When exposing C++ classes in Python, it is sometimes necessary to write a bridge between the core implementation and the script interface. This is required when the Python interface needs to access the original core object through a pointer instead of working on a local copy of the core object. This is achieved by the "glue" classes in src/script_interface, which derive from AutoParameters. The class derived from AutoParameters stores a shared pointer to the core object and sets up getters and optionally setters to members of the core object.
A corresponding Cython class needs to be written and derived from the ScriptInterfaceHelper class. The Cython class needs to name the shared object symbol and explicitly list the subset of AutoParameters getters and setters that are visible to the user. Values are automatically converted from the python types (int, float, string, etc.) to the corresponding C++ types (int, double, std::string) and passed between the python interface and core via a boost::variant. The type in the variant must be explicitly given in the setters and getters from the AutoParameters in src/script_interface.

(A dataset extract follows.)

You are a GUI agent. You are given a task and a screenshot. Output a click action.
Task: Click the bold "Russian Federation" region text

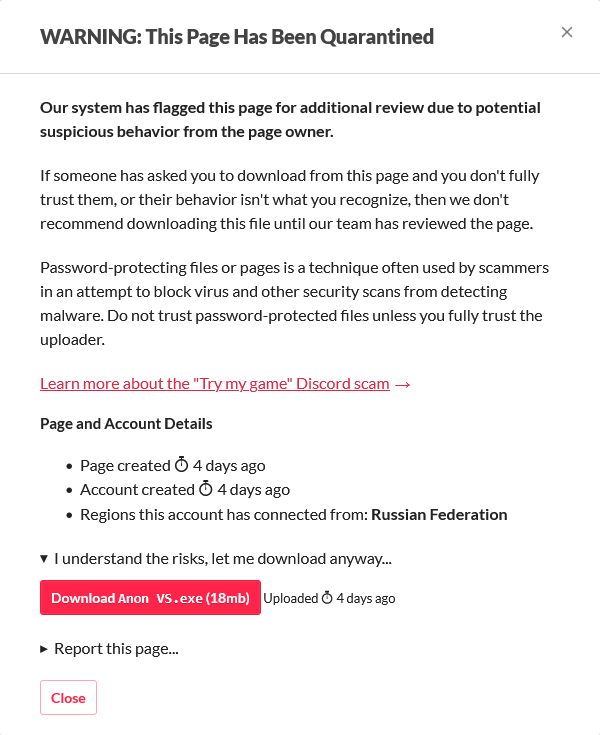(439, 515)
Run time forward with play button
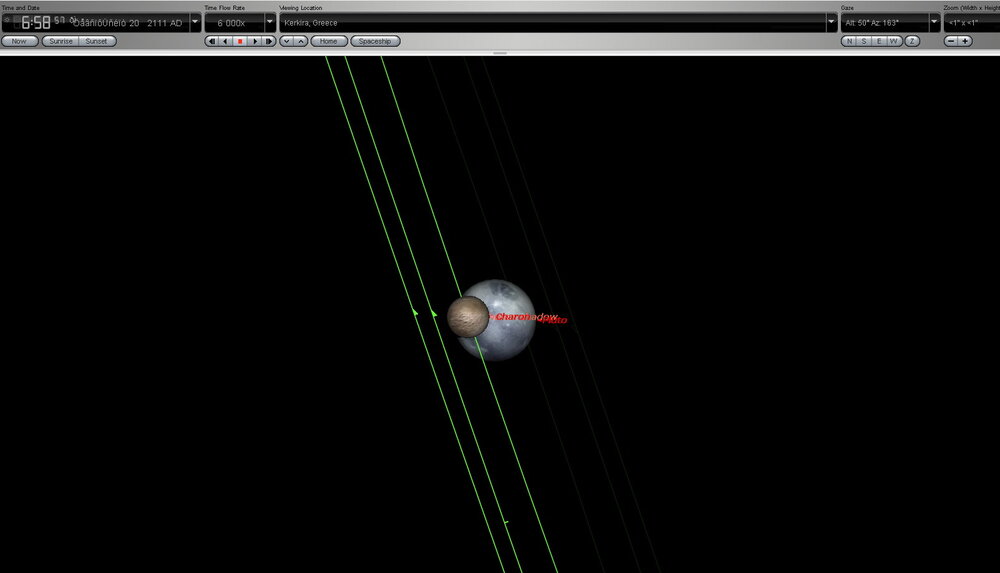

Below is an example with observable classes. The Observable parent class has a shape() method that can be called directly from an instance of the observable. The AutoParameters class has an additional calculate() method that is not meant to be used directly by the user, but can be called from within the class with call_method("calculate"). This approach is used when the result of a function needs to be post-processed, in this case to reshape the flat array into an N-dimensional array.
@script_interface_register
class Observable(ScriptInterfaceHelper):
"""
Base class for all observables.
Methods
-------
shape()
Return the shape of the observable.
"""
_so_name = "Observables::Observable"
_so_bind_methods = ("shape",)
_so_creation_policy = "LOCAL"
def calculate(self):
return np.array(self.call_method("calculate")).reshape(self.shape())
@script_interface_register
class ComVelocity(Observable):
"""Calculates the center of mass velocity for particles with given ids."""
_so_name = "Observables::ComVelocity"
To enable checkpointing, Python classes need to define special methods to serialize and deserialize themselves. This is usually achieved by implementing adequate __getstate__(self) and __setstate__(self, params) methods. The result of the __getstate__ can be any data type, usually a list or dict, and will be written to a checkpoint file by the pickle module. When loading the system from a checkpoint file, pickle will read the value and pass it to the class as the params argument to the __setstate__ function to instantiate an object. During this instantiation, the __init__(self) method is not called.